The cross-sectional investigation was conducted in 23 health facilities and retail pharmacies in Zomba, Machinga and Nsanje districts. Results indicate a 14 percent prevalence rate of substandard and falsified medicines.
Head of the Pharmacy Department at Kuhes Felix Phuluza said the findings were derived from more than 300 samples.
“When we were following the medicines to see if they may be degrading in our storage conditions, we found that some were received in good quality but they were degrading.
“The biggest worry was that one or two products from one of the local manufacturers were alarmingly high in terms of degradation and it was consistently from the same manufacturer,” Phuluza said.
He was speaking in Mulanje Wednesday during a policy dissemination workshop on ‘Countering the Prevalence of Substandard and Falsified Medicines in Malawi (Copsmeds)’.
Phuluza said the researchers suspect that the drugs that degraded in quality might have gone through a manufacturing error as they were of good quality before they lost it after three or four months.
He said after that period, the medicines were degrading more quickly than internationally recommended.
Apart from the quality of the medicines, the scientists assessed storage conditions at targeted facilities.
“[Pharmacists] were able to maintain the storage conditions but, still, there were higher temperatures in a lot of facilities in the Southern Region.
“During the time of the study, they could not control the temperatures because of electricity problems after tropical storms [destroyed power infrastructure],” Phuluza said.
He has since called on the Pharmacy and Medicines Regulatory Authority (PMRA) to enhance post-marketing surveillance of medicines to deal with the problem of substandard and falsified drugs being offered to patients.

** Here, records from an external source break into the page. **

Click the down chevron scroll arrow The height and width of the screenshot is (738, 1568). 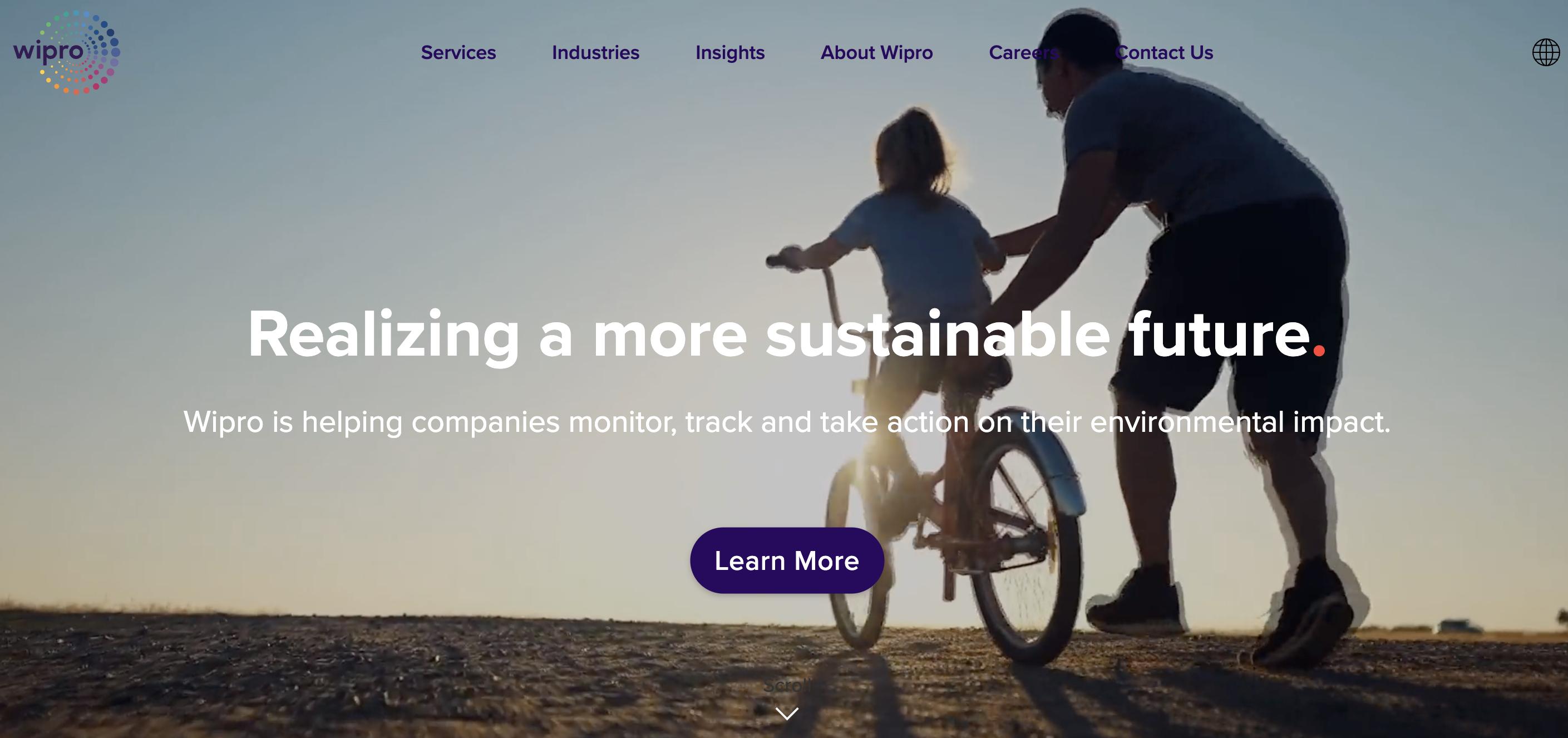coord(786,713)
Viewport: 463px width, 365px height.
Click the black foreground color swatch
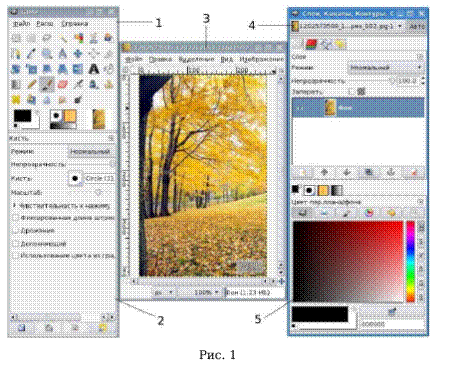tap(22, 116)
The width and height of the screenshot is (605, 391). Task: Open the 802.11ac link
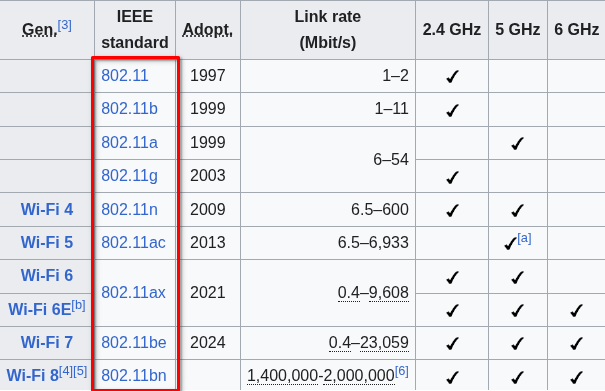pyautogui.click(x=133, y=243)
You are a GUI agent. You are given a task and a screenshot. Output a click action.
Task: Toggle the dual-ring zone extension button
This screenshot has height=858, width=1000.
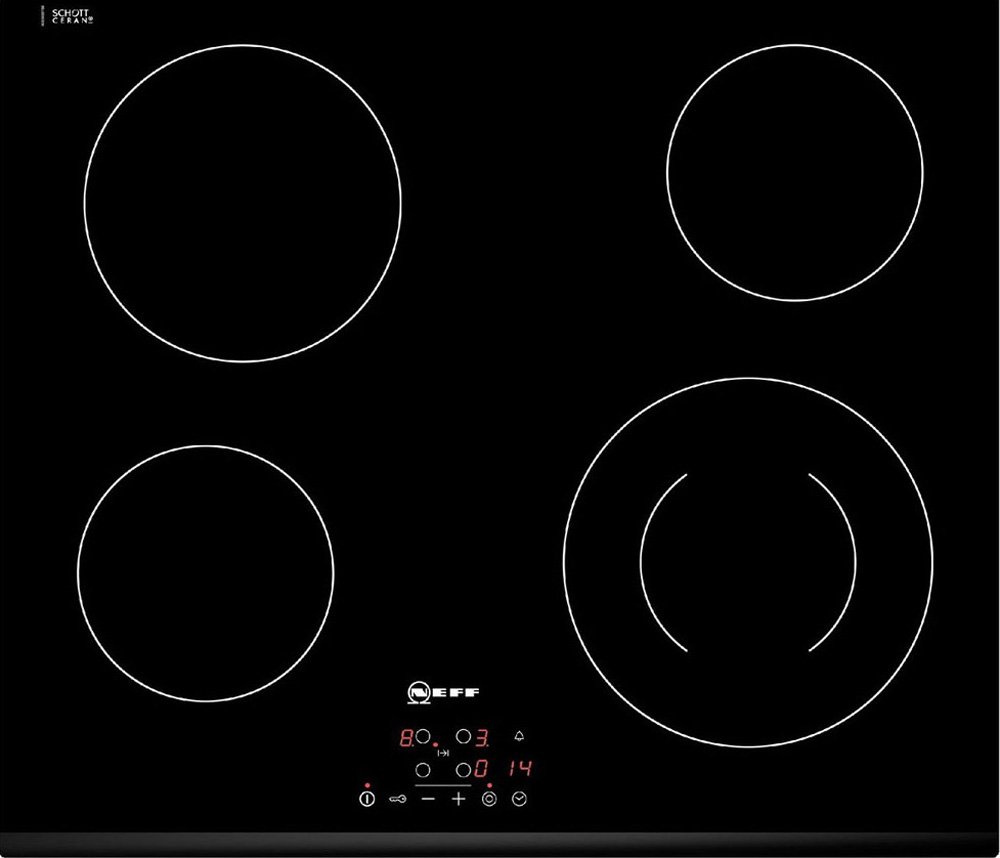coord(489,798)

“We believe a multifaceted approach is necessary to minimise cases of substandard or falsified drugs. Local manufacturers need capacity building to improve on their product formulation so that whatever they produce meets basic minimum standards,” Phuluza said.
Commenting on the study’s findings, Director of Health Technical Support Services in the Ministry of Health, Godfrey Kadewere, said the researchers’ work will help the country on how to tackle gaps in systems and find solutions.

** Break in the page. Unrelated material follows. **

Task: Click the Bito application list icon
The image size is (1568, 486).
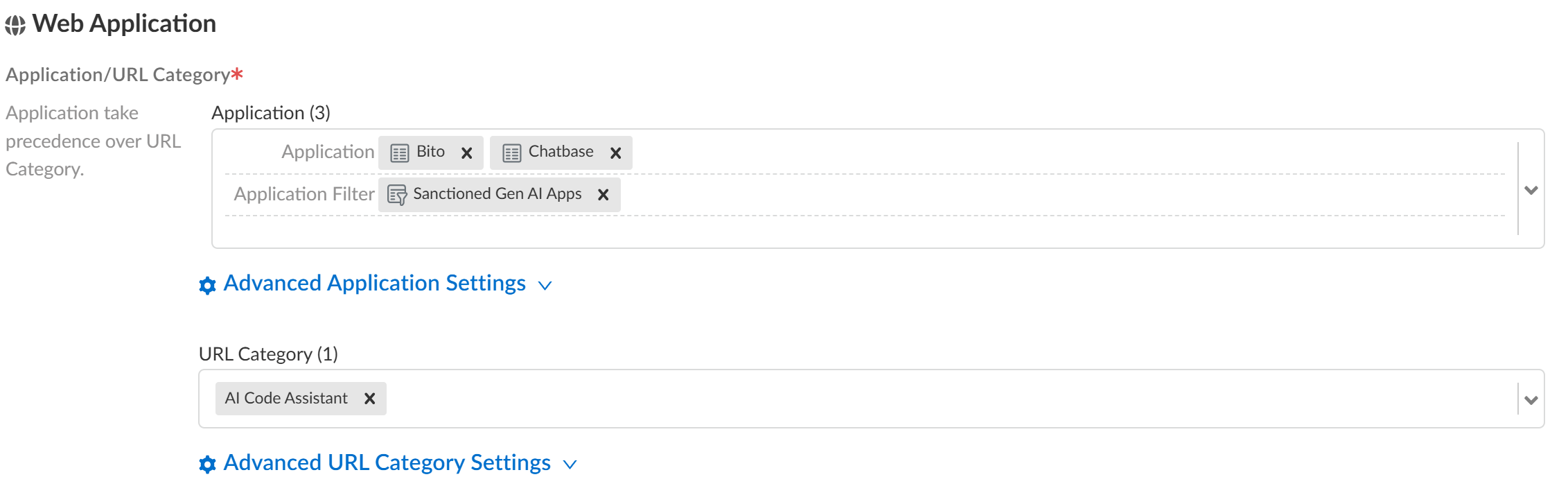Action: (x=400, y=153)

“It is the duty of the government to make sure that such kinds of challenges are addressed. But I should also state that the problem is there in Africa and the whole world.
“Of course, it is larger in Africa than anywhere else. We cannot pretend that we do not have the problem of counterfeit medicines in circulation. We have the [PMRA] whose role is to make sure the problem is lessened,” Kadewere said.
Phuluza, who spoke within the context of the European Union-funded Copsmeds project, has warned that some patients may not get cured of their illnesses if they consume substandard medicines.
The World Health Organisation (WHO) defines substandard medical products as those which are authorised but fail to meet their quality standards or specifications while falsified ones are those that deliberately misrepresent their identity, composition or source.
According to WHO, all countries are affected by such medical products although low-and middle-income ones and those hit by conflict, civil unrest or those with very weak health systems are disproportionately affected.
“Substandard and falsified medical products may cause harm to patients and fail to treat the diseases for which they were intended…
“Anti-malarials and antibiotics are amongst the most commonly reported substandard and falsified medical products,” the United Nations health agency says.